The only light is red and softly glows,
as though this were a church and he
a priest preparing to intone a mass.”
Carol Ann Duffy’s War Photographer is a powerful poem about someone struggling to deal with the images they have seen in the field, which haunt them as they develop in the dark room. “All flesh is grass,” Carol Ann writes, a sentence whose blunt impact has been softened by the teaching of the text in schools, which highlights its messages in unsubtle analysis.
That’s the same experience you get from A Thousand Times Good Night. Directed by Norwegian Erik Poppe, who was once a press photographer for Verdens Gang, the film rings with the kind of emotional authenticity that comes from personal experience. Juliette Binoche plays Rebecca, a war photographer who finds her family unravelling when she returns from a dangerous assignment abroad.
Binoche is perfect for the part of timid yet ruthless Rebecca, her understated expressions of pain like a restrained mouse slowly seeing its cheese being taken away. She is matched by Game of Thrones’ Nikolaj Coster-Waldau (who continues to find increasingly diverse roles away from Jaime Lannister) as her husband, Marcus.

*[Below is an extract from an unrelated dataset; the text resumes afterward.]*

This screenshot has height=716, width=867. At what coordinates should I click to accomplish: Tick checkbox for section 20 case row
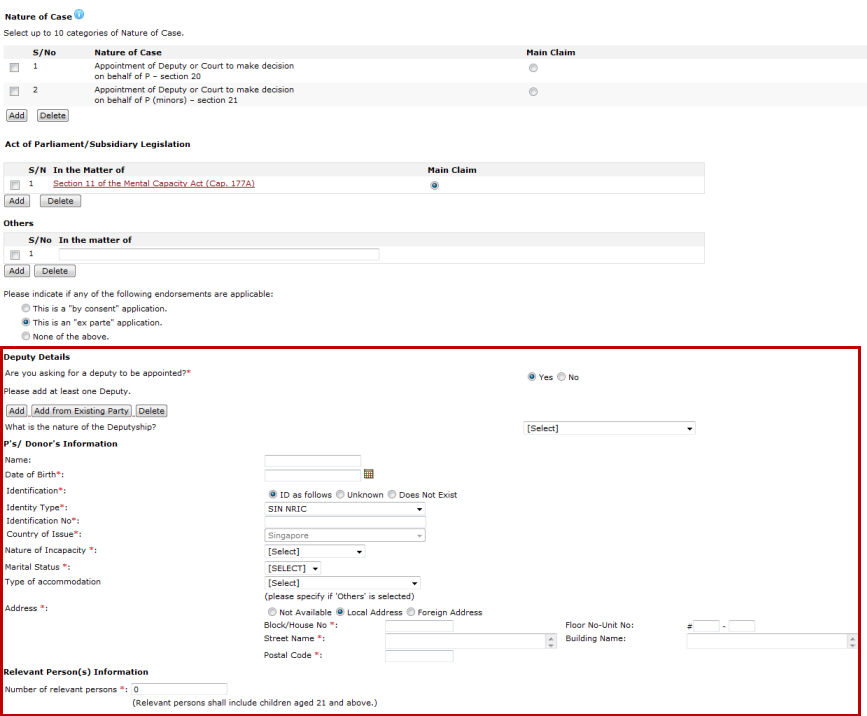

All sexy hair and troubled stubble, he reprimands her for not being there for their kids.
She insists on going back into the field, though, taking daughter Steph with her to Kenya. Scenes where the two women take snapshots, only to be separated, are where Poppe finds his dramatic punch; Lauryn Canny is superb as the young girl, simultaneously sad and spitting at her mother with spite.
It’s a disappointment, then, that the script (by Poppe and Harald Rosenløw-Eeg) spells out so much of the subtext. “I want people to choke on their coffee!” asserts Binoche in a fiery outburst. It immediately recalls Duffy’s poem, not just the “hundred agonies in black-and-white / from which his editor will pick out five or six / for Sunday’s supplement” but the heavy-handed, classroom manner in which these moral debates are contrived, complete with an occasionally intrusive, sentimental soundtrack.
For every loud discussion, though, there is an equally moving quiet exchange: Steph speaking on stage at school, or snatching her mum’s camera away, only to subject her to the cold examination of its rapid-fire lens. The opening sequence, which sees Rebecca silently accompany a young suicide bomber from vest-donning to a crowded town centre, is gut-wrenching to witness. As Rebecca’s calm exterior crumbles, the beautiful cinematography captures the fallout of war in a genuinely affecting way. You wish A Thousand Times Good Night managed to sustain that subtlety throughout. The uniformly excellent performances, though, mean that there are real moments of power between the overdone lines. It may recall Carol Ann, but this is far from duff.